Nundy is also actively involved in helping companies with their prevention of sexual harassment (POSH) policies, and their equality policies, which aim to ensure that “women’s bandwidth at work opens up because then they no longer have to worry about either harassment or discrimination. The best person for the job is promoted and recruited,” she says. She has worked with companies such as Penguin Random House and ITC Vivel, and created education modules that train college students in their rights.

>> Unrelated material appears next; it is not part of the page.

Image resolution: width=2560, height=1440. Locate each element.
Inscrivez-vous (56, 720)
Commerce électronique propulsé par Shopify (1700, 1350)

“The past year has been very inspiring in the way that citizens have reclaimed the Constitution and its basic values,” Nundy says. “We train people in very concrete ways on what people’s rights are in their individual relationships but also in how they approach the state. Citizens who know their rights can cause a tidal wave to rise, and force the state to serve its citizens. I would like the work I do in the future to bring more of that duty into our country, through the courts, primarily, and also through engagement with the public. I see that very much as part of my job.”
Fellow Supreme Court lawyer Menaka Guruswamy sums up Nundy’s work succinctly: “She speaks truth to power.”
Sometimes, that’s all it takes to spark a revolution.